The concept of tipping points is powerful, but sometimes a bit muddled. Things that get described as tipping points often sound to me like mere dramatic events or nonlinear effects, simple thermodynamic irreversibilities, or exponential signals emerging unexpectedly from noise. These may play a role in tipping points, and lead to surprises, but I don’t think they capture the essence of the idea. You can see examples (good and bad) if you sift through the images describing tipping points on google.
I think of tipping points as a feedback phenomenon: positive feedback that amplifies a disturbance, such that change takes off, even if the disturbance is removed. The key outcome is a system that is stable or resistant to disturbances up to a point, beyond which surprising things may happen.

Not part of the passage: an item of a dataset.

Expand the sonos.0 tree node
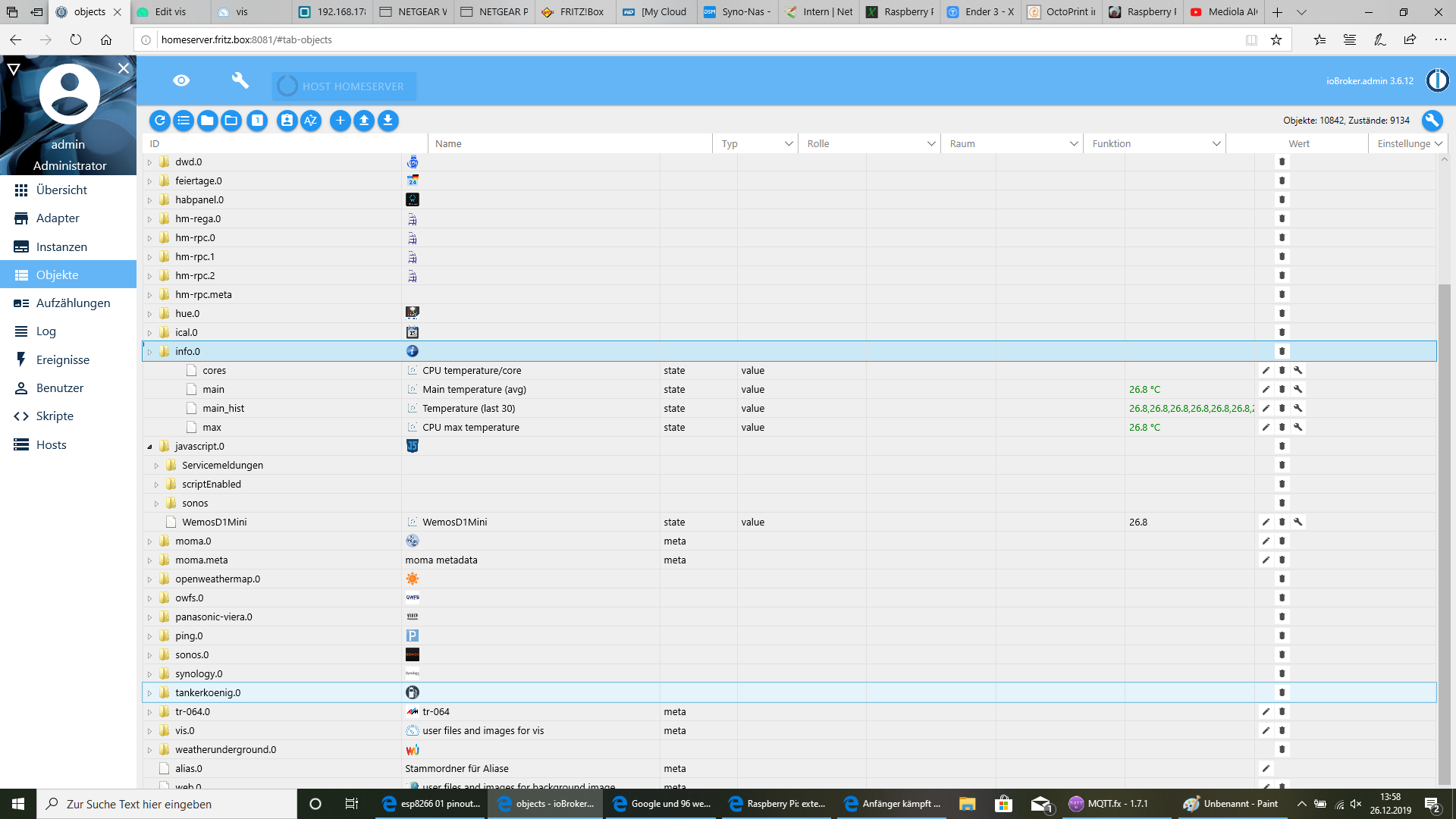The image size is (1456, 819). pyautogui.click(x=149, y=655)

A simple example is sitting in a chair. The system has two stable equilibria: sitting upright, and lying flat on your back (tipped over). There’s also an unstable equilibrium – the precarious moment when you’re balanced on the back legs of the chair, and the force of gravity is neutral. As long as you lean just a little bit, gravity is a restoring force – it will pull you back to the desirable upright equilibrium if you pick up your feet. Lean a bit further, past the unstable tipping point, and gravity begins to pull you over backwards. Gravity gains leverage the further you lean – a positive feedback. Waving your arms and legs won’t help much; you’re going to be flat on your back.
A more generalized explanation is given in catastrophe theory. The interesting twist is that a seemingly-stable system may acquire tipping points unexpectedly as its parameters drift into regimes that create new stable and unstable points, leading to surprises. Even without structural change to the system, its behavior mode can change unexpectedly as the state of the system moves from locally-stable territory to locally-unstable territory, which occurs due to shifting loop dominance from nonlinearities. (Think of the financial crisis and some kinds of aircraft accidents, for example.)
Anyone know some nice, simple tipping point models? I think I’ll have to mine my archives for some concrete examples…
Tom, are you familiar with Schellnhuber’s article on tipping points in PNAS? See http://www.pnas.org/content/105/6/1786.full. For a bit of background, see the links in http://makingsense.facilitatedsystems.com/2008/03/tipping-points.html.
Bill – Yes – I think I’ve even seen him talk about it somewhere. I’d forgotten about it though. Their definition: The term “tipping point” commonly refers to a critical threshold at which a tiny perturbation can qualitatively alter the state or development of a system. Here we introduce the term “tipping element” to describe large-scale components of the Earth system that may pass a tipping point.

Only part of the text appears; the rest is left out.